## What you should do:
Render the records from the line containing "Click the blue left-edge" through the line containing "I will pos(233,75).", both included, as a two-column CSV with the columns instruction and action. Give one row per request, with its text and its answer each in a single quoted field and line breaks replaced by spaces.

## Material provided:
* * *
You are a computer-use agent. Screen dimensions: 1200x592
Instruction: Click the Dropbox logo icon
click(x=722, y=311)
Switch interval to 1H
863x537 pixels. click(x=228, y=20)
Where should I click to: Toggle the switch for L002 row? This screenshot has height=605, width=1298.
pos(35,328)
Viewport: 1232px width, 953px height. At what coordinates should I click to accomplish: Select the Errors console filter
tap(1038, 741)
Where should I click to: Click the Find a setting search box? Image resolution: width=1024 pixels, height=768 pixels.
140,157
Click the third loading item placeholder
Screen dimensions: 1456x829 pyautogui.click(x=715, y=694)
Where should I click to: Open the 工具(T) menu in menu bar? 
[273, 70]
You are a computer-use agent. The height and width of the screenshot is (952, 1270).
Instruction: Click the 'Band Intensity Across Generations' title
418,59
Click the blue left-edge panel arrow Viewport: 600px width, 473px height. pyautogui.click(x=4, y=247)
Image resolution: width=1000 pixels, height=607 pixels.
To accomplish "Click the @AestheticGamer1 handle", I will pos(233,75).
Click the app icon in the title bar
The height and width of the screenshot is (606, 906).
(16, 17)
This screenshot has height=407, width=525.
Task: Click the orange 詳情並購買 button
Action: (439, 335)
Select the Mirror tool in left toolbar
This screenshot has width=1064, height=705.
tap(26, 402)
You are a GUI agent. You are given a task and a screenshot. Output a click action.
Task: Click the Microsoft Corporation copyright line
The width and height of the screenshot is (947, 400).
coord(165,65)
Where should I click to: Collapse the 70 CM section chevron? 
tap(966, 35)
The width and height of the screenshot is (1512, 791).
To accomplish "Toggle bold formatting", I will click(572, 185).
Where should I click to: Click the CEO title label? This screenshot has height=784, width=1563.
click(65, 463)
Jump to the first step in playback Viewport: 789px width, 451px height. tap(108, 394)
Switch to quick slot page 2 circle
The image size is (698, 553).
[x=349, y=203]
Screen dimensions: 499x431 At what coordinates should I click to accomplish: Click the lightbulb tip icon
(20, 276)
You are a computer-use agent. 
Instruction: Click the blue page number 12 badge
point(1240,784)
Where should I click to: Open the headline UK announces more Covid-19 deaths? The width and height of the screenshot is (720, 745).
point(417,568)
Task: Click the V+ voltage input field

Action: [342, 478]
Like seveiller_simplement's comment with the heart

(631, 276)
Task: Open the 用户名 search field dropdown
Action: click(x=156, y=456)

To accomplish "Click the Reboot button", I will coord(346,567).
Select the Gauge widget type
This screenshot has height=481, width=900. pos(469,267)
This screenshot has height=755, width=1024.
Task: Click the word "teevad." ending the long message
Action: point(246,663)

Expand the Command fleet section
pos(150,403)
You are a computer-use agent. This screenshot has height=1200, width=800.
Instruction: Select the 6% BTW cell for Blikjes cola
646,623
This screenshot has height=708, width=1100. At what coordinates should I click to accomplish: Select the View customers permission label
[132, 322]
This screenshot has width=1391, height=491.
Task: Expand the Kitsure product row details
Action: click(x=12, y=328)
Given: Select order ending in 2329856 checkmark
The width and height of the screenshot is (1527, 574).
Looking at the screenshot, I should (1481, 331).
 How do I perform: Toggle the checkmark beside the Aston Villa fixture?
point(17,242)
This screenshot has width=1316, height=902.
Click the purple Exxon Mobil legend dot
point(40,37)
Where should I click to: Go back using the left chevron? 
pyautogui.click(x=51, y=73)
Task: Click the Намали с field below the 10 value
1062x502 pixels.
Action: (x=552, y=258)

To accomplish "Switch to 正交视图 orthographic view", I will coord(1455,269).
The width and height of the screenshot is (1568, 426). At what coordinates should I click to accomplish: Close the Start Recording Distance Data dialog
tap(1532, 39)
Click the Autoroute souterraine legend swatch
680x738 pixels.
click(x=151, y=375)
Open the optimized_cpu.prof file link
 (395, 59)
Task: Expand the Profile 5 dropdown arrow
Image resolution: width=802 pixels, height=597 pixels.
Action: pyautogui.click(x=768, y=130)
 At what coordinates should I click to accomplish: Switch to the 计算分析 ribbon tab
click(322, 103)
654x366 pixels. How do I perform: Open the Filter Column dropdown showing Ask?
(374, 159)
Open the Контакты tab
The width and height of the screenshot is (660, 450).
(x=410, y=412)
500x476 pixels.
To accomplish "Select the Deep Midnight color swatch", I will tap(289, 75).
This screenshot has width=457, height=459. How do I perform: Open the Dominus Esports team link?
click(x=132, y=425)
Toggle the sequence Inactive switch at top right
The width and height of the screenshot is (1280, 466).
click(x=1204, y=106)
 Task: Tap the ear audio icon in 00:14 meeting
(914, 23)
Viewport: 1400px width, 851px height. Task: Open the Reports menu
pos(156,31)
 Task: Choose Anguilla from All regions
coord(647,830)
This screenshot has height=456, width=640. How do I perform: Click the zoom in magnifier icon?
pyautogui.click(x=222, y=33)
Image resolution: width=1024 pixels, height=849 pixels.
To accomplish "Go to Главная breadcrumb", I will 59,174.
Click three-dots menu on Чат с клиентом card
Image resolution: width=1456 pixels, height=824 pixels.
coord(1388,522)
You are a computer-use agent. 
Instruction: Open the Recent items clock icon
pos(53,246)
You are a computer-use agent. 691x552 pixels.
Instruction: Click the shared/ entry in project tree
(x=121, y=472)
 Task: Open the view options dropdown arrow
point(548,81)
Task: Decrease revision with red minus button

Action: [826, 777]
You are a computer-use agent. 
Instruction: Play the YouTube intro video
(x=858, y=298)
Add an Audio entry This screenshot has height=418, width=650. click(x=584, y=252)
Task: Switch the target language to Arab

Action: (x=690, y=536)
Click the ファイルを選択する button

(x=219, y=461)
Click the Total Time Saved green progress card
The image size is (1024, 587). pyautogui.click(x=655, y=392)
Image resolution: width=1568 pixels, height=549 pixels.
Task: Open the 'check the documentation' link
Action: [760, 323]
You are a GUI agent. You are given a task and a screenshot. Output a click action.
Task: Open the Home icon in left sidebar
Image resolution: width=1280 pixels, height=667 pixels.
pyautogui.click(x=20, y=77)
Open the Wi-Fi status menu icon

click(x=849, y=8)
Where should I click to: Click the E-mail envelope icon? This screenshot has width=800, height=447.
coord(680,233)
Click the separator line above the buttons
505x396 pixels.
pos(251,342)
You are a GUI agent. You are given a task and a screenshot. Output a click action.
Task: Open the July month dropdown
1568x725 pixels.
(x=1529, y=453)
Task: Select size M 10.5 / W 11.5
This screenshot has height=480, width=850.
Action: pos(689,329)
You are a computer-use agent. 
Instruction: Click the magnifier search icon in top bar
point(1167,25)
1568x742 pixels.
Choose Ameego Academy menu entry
* * *
## Response:
instruction,action
"Click the blue left-edge panel arrow Viewport: 600px width, 473px height.","pyautogui.click(x=4, y=247)"
"Image resolution: width=1000 pixels, height=607 pixels. To accomplish ""Click the @AestheticGamer1 handle"",","I will pos(233,75)."